Problem requirements
Return each line in the records below that contains the word "Select", copied in full.

_ _ _ _ _ _ _

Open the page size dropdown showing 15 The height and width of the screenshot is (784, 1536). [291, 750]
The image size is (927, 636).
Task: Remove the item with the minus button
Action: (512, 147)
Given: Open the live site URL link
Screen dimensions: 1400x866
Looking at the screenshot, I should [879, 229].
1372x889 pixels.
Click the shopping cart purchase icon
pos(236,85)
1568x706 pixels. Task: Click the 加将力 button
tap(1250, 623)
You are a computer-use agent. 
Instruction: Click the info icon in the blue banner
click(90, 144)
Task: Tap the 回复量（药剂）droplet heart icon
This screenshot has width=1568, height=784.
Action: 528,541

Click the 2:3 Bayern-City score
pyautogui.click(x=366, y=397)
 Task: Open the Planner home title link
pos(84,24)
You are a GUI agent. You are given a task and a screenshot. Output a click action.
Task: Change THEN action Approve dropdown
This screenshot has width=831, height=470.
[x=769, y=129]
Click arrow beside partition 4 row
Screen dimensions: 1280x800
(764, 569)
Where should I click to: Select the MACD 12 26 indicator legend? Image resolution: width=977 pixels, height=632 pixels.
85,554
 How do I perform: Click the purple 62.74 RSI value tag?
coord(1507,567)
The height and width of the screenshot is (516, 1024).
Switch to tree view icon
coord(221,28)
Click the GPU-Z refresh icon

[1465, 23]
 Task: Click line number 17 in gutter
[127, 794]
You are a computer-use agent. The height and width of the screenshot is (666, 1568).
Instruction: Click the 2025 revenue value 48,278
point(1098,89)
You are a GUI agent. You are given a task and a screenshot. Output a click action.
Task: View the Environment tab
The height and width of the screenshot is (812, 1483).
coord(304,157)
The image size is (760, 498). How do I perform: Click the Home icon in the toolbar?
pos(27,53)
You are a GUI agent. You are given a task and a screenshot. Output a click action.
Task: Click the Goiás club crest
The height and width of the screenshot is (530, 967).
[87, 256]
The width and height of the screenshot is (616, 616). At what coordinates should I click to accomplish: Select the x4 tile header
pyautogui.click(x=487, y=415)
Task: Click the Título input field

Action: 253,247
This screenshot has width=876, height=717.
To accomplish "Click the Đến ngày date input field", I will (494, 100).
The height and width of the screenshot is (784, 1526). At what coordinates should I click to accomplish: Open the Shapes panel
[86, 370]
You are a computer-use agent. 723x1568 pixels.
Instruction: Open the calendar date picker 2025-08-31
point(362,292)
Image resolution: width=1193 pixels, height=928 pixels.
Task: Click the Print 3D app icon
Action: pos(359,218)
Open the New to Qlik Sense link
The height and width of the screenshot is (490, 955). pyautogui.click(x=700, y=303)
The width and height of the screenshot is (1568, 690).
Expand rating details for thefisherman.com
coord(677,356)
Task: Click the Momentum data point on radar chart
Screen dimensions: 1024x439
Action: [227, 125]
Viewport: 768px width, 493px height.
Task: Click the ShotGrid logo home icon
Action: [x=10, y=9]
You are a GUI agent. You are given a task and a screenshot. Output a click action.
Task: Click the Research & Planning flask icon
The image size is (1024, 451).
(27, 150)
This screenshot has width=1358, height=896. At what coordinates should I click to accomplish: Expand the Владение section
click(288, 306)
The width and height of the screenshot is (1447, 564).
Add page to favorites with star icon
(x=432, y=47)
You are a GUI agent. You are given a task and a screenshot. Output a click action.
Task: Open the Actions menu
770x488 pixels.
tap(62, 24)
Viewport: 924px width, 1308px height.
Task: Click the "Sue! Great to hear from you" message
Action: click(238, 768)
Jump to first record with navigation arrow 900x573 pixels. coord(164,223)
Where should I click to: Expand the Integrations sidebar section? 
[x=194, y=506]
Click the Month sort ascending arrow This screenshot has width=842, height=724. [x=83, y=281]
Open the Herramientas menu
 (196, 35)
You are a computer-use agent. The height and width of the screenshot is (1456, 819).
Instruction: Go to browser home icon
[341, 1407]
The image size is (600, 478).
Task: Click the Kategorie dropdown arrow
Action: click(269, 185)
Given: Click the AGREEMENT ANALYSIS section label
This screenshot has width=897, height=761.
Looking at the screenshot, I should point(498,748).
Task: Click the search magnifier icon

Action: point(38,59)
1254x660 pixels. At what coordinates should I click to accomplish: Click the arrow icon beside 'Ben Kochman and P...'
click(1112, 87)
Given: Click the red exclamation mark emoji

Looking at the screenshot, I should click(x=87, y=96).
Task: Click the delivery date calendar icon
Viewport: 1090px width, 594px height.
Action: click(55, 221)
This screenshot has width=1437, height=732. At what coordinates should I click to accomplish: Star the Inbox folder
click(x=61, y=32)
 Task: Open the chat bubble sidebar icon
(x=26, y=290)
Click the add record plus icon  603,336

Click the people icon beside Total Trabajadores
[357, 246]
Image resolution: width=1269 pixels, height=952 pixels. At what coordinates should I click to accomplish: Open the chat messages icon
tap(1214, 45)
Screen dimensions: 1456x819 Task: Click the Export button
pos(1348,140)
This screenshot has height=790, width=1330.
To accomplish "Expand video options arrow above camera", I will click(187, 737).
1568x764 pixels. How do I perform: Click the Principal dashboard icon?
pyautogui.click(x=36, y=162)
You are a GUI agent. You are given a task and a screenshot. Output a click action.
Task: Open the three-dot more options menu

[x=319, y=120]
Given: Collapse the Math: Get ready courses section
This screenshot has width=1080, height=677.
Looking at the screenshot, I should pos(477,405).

_ _ _ _ _ _ _

The completed task
Where should I click to: Select the MACD 12 26 indicator legend? Image resolution: width=977 pixels, height=632 pixels.
The width and height of the screenshot is (616, 616). At what coordinates should I click to accomplish: Select the x4 tile header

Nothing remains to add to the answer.